Martha first knew something was wrong when she weighed herself after the new year. She had started weighing herself the first few years of her marriage. Back then, she and Robert were still in the honeymoon phase, and she was determined to maintain her petite, 115-pound figure for his pleasure. A decade later and several pounds heavier, it became an obligation for health, not vanity.
Then the war started. Martha didn’t weigh herself at all during those three years.

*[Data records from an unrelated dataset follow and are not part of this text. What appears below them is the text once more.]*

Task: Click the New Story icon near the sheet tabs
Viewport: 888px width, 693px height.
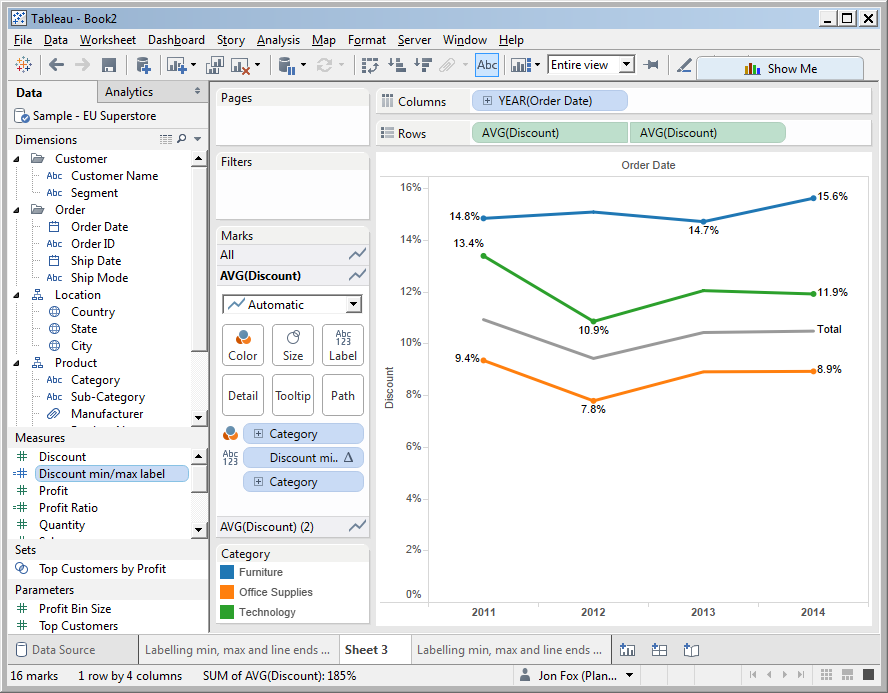Action: (x=690, y=650)
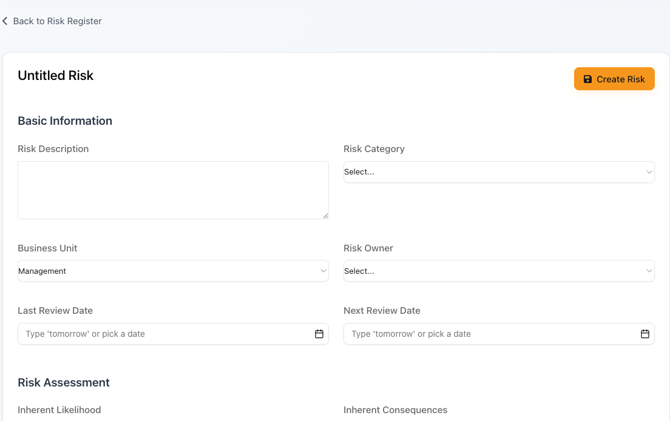Go back to Risk Register link
This screenshot has width=670, height=421.
tap(57, 21)
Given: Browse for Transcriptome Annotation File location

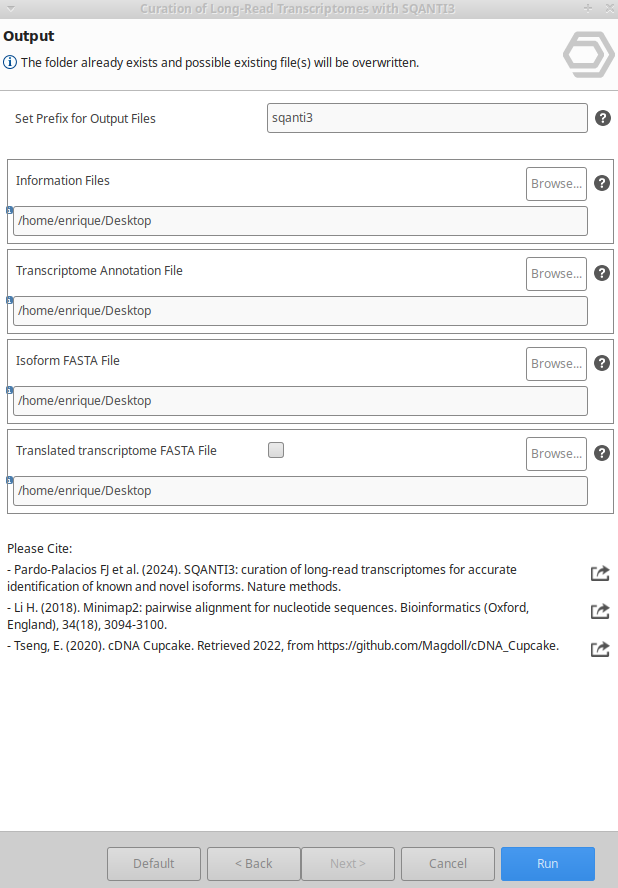Looking at the screenshot, I should (x=556, y=274).
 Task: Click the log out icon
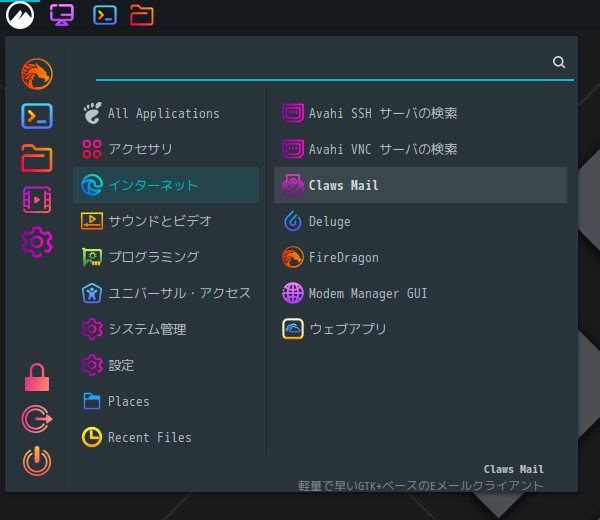tap(37, 419)
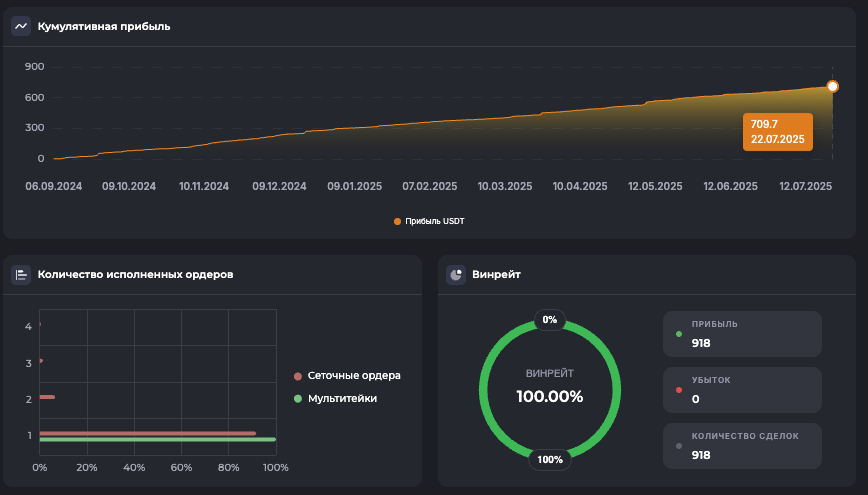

How could she when there were androids to find and destroy? The world had moved on to bigger priorities and she did as well. Her weight would not save mankind from its own creations.
The war ended a year ago, and Martha spent that year attending holidays, gatherings, and celebrating the first Freedom Festival without any thought to her figure whatsoever. The Freedom Festival lasted for seven days and was celebrated with food and lots of it. Martha, a true patriot of humanity, did not shy away from such festivities. After the food was consumed and everyone trickled back to work, Martha inevitably felt the burden of her overindulgence. It was time to get back on the scale.
Martha stepped onto the tile scale after she brushed her teeth one morning, casual as can be. It wasn’t a big deal. She was only thirty-eight. How high could it have gone, really? If she didn’t like the number, then it wouldn’t be that difficult to fix it.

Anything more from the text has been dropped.